**WORK REQUEST**
If a line of the data below holds the word "package", list it.

::: SUPPLIED DATA

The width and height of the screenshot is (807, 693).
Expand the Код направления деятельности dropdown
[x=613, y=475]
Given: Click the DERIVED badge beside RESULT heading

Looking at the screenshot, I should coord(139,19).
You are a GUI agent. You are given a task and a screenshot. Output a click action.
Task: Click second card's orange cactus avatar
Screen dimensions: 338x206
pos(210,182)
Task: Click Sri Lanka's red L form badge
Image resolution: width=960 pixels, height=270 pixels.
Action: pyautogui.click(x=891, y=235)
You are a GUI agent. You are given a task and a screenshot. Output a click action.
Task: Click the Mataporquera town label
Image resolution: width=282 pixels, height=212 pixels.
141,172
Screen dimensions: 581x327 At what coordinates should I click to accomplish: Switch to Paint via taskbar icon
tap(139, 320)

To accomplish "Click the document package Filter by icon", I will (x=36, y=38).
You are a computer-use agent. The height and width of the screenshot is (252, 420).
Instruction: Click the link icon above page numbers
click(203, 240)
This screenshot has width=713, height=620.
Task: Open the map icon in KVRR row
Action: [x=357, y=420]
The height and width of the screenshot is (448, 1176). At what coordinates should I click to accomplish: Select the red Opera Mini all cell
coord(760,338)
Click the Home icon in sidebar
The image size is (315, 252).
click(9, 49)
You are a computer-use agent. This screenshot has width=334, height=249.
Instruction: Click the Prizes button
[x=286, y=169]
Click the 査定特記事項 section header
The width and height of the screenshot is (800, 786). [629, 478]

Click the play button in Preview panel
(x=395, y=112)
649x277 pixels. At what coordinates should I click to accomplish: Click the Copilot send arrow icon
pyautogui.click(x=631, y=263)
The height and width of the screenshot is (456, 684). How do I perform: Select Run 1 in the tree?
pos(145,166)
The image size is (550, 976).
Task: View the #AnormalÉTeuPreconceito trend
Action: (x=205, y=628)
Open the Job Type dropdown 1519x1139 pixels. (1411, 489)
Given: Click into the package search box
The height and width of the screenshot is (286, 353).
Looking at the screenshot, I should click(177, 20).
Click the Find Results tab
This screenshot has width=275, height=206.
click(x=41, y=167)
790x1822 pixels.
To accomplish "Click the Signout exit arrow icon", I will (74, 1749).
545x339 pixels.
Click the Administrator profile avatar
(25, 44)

::::::

**RESPONSE TO THE EXERCISE**
To accomplish "Click the document package Filter by icon", I will (x=36, y=38).
Given: Click into the package search box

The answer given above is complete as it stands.